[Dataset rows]
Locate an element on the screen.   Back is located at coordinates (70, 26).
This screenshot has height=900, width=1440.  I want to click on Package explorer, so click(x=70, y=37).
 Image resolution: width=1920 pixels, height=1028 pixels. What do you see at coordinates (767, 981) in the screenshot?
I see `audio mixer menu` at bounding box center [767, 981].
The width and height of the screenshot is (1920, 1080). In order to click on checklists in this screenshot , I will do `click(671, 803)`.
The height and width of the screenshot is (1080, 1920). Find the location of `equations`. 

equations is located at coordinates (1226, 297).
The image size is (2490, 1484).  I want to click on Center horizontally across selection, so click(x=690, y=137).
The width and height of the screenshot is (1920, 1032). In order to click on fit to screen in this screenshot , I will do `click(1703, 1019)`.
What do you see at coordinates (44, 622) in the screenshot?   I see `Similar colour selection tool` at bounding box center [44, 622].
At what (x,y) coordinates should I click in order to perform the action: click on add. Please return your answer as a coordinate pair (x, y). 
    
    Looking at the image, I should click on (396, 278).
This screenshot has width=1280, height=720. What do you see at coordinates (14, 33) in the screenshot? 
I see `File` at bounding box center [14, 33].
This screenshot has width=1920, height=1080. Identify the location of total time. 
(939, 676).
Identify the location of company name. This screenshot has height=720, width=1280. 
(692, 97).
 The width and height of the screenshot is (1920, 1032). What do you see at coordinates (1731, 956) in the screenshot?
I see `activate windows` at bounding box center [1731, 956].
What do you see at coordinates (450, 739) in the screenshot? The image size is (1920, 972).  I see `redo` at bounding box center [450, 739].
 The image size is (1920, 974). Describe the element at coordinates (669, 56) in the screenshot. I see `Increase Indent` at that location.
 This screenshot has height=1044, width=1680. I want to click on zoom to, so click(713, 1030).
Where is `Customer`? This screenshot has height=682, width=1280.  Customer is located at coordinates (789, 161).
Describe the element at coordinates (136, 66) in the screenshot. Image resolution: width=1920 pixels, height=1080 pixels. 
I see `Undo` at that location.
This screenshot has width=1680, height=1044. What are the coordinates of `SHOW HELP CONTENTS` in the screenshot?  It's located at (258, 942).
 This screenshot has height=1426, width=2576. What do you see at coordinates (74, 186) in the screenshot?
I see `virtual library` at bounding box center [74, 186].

▸ SHORT TASK
Edit the listing above so that each "Identify the location of" becomes "Give the position of", with every other line left unchanged.

▸ OUTPUT
Locate an element on the screen.   Back is located at coordinates (70, 26).
This screenshot has height=900, width=1440.  I want to click on Package explorer, so click(x=70, y=37).
 Image resolution: width=1920 pixels, height=1028 pixels. What do you see at coordinates (767, 981) in the screenshot?
I see `audio mixer menu` at bounding box center [767, 981].
The width and height of the screenshot is (1920, 1080). In order to click on checklists in this screenshot , I will do `click(671, 803)`.
The height and width of the screenshot is (1080, 1920). Find the location of `equations`. 

equations is located at coordinates (1226, 297).
The image size is (2490, 1484).  I want to click on Center horizontally across selection, so click(x=690, y=137).
The width and height of the screenshot is (1920, 1032). In order to click on fit to screen in this screenshot , I will do `click(1703, 1019)`.
What do you see at coordinates (44, 622) in the screenshot?   I see `Similar colour selection tool` at bounding box center [44, 622].
At what (x,y) coordinates should I click in order to perform the action: click on add. Please return your answer as a coordinate pair (x, y). 
    
    Looking at the image, I should click on (396, 278).
This screenshot has width=1280, height=720. What do you see at coordinates (14, 33) in the screenshot? 
I see `File` at bounding box center [14, 33].
This screenshot has width=1920, height=1080. Give the position of total time. 
(939, 676).
Give the position of company name. This screenshot has height=720, width=1280. 
(692, 97).
 The width and height of the screenshot is (1920, 1032). What do you see at coordinates (1731, 956) in the screenshot?
I see `activate windows` at bounding box center [1731, 956].
What do you see at coordinates (450, 739) in the screenshot? The image size is (1920, 972).  I see `redo` at bounding box center [450, 739].
 The image size is (1920, 974). Describe the element at coordinates (669, 56) in the screenshot. I see `Increase Indent` at that location.
 This screenshot has height=1044, width=1680. I want to click on zoom to, so click(713, 1030).
Where is `Customer`? This screenshot has height=682, width=1280.  Customer is located at coordinates (789, 161).
Describe the element at coordinates (136, 66) in the screenshot. Image resolution: width=1920 pixels, height=1080 pixels. 
I see `Undo` at that location.
This screenshot has width=1680, height=1044. What are the coordinates of `SHOW HELP CONTENTS` in the screenshot?  It's located at (258, 942).
 This screenshot has height=1426, width=2576. What do you see at coordinates (74, 186) in the screenshot?
I see `virtual library` at bounding box center [74, 186].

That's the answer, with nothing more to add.